I am Director of the Institute of Environment, Health and Societies and a Professor of Environmental Toxicology, with a team comprising two postdoctoral researchers, and two current PhD students. I am interested in how environmental contaminants affect the health of wildlife and humans as exposure to these is a part of our everyday lives, particularly in urban environments where 80% of UK citizens live and work. The diversity and quantity of chemicals released into the environment has risen dramatically in the last few decades and this is causing serious concern about the possible adverse effects of mixtures of these multiple chemicals on human health. The effects of contaminants on wildlife have been studied for more than 30 years, since the publication of Rachel Carson's Silent Spring.
My work over the last two decades has focused on the ability of environmental contaminants to mimic chemical messengers (hormones) and alter functioning of the reproductive and endocrine systems. My current research areas include exploring new methods and models with which to determine the safety of mixtures of industrial chemicals and understanding the role of exposure to these chemicals in the manifestation of effects in fish from individual to population levels. From a regulatory perspective, my work has been influential in the development of widespread controls on some chemicals and I am always keen to make sure that my research informs policy. I also have a passion for communication of scientific results and their interpretation to the lay public.

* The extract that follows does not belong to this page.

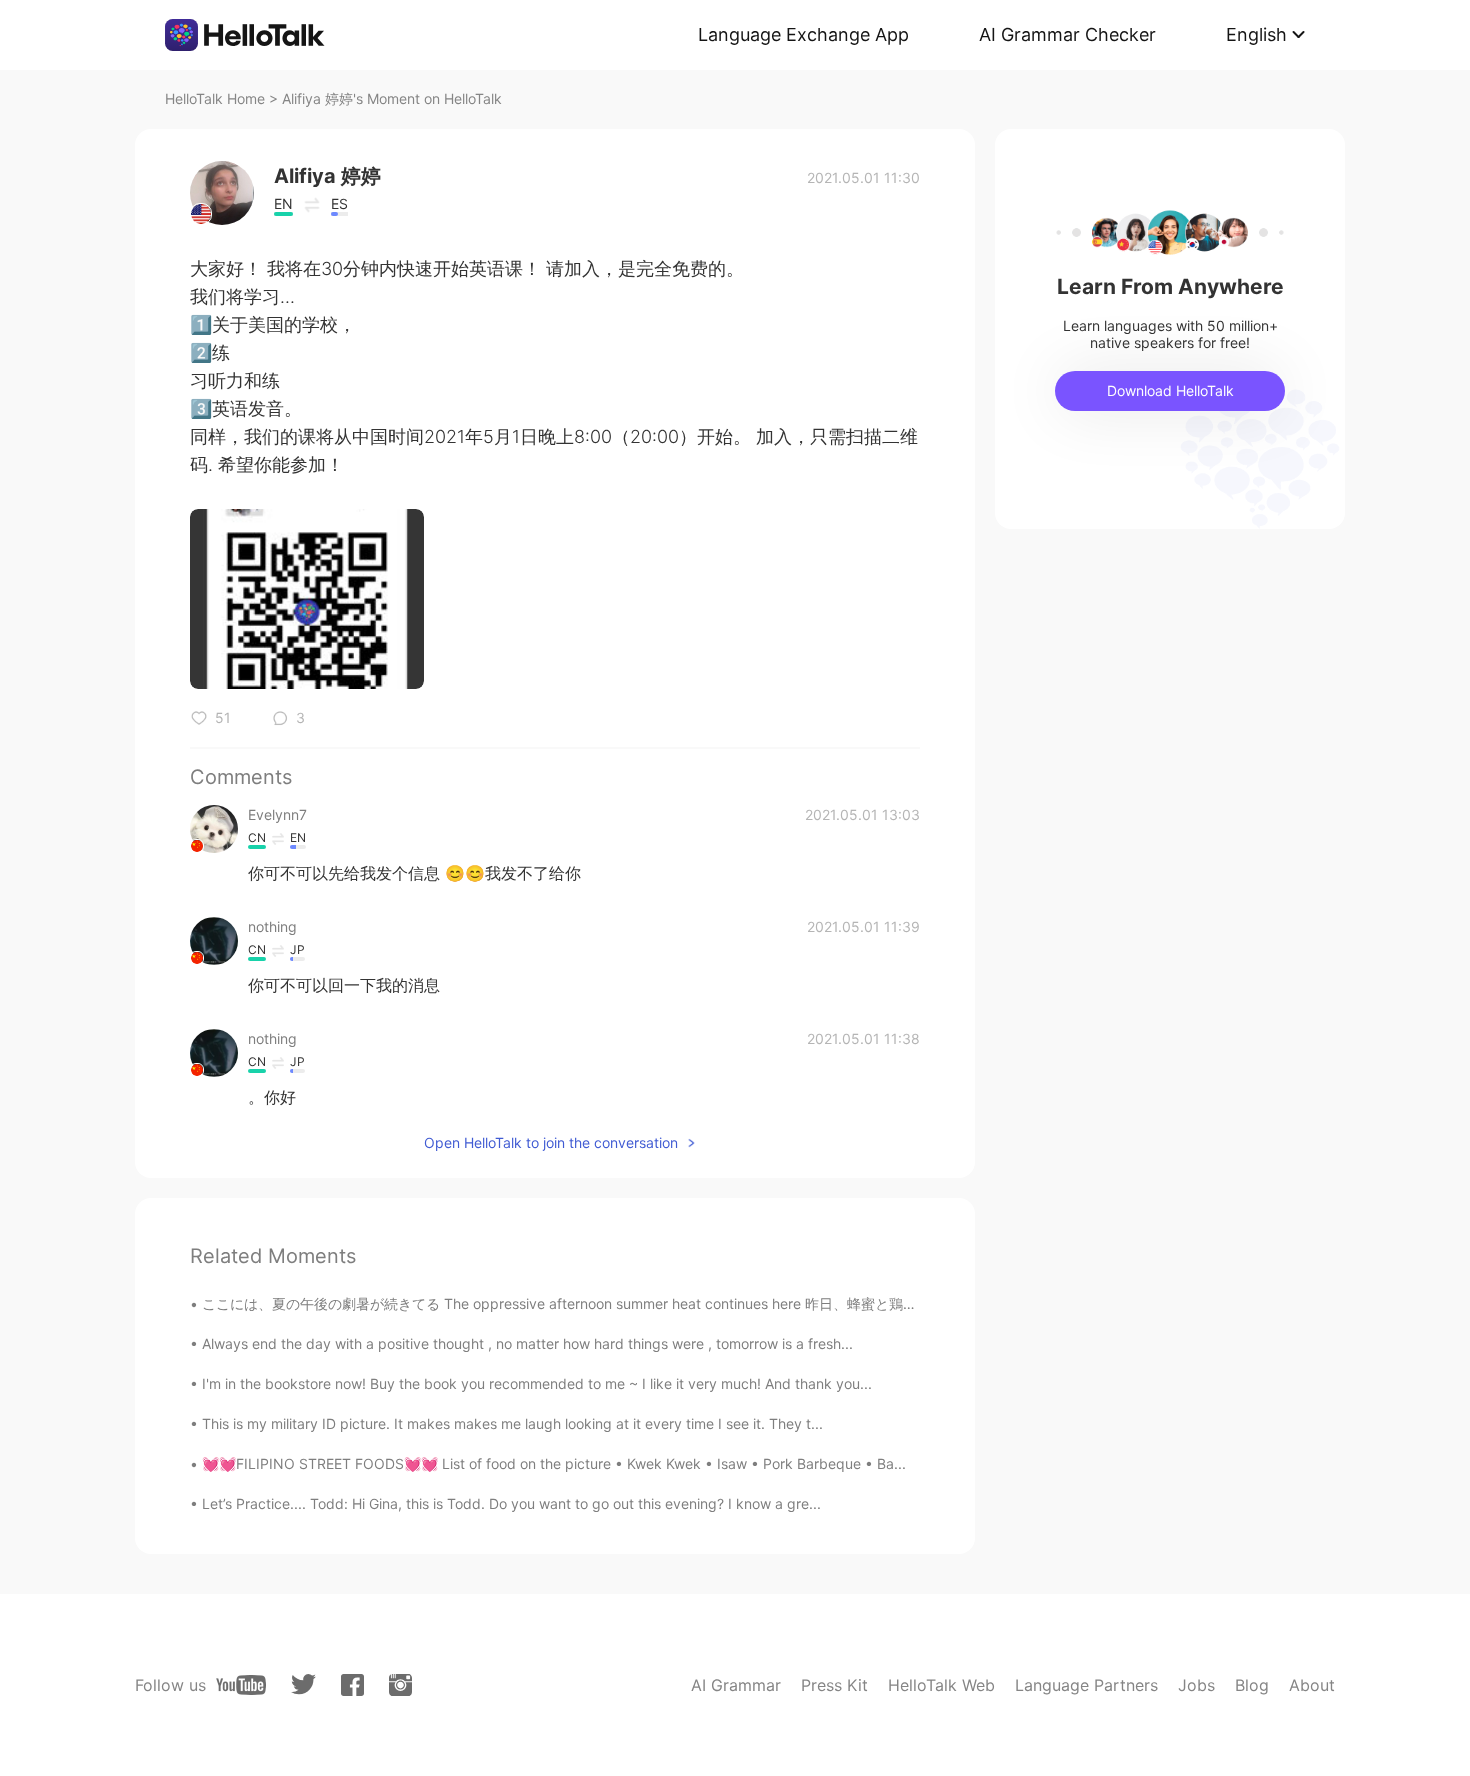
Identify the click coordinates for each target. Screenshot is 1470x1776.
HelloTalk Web (941, 1685)
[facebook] (352, 1685)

I completed my PhD at Brunel University (Department of Biological Sciences) in 1991 and remained at Brunel first as Postdoctoral Researcher (1995-1999) and then as a (tenured) Research Lecturer until 2002; after which I became a Senior Research Fellow (100% research tenured post). From 2004, I set up and directed a consultancy which advises governments and industries on the risks posed by environmental chemicals. In 2010 I was promoted to Professor.